## Given request
Print the lines from the one containing "This screenshot has width=825, height=515." through the one containing "will (155, 392).", including both of those lines.

## Record set
------------------------------------------------------------------------

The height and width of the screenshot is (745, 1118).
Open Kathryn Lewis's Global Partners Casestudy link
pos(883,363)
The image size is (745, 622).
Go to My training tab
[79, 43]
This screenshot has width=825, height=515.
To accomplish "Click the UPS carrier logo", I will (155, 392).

------------------------------------------------------------------------

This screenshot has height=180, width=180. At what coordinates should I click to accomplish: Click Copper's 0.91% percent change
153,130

------------------------------------------------------------------------

## Reply to the exercise
This screenshot has width=825, height=515.
To accomplish "Click the UPS carrier logo", I will (155, 392).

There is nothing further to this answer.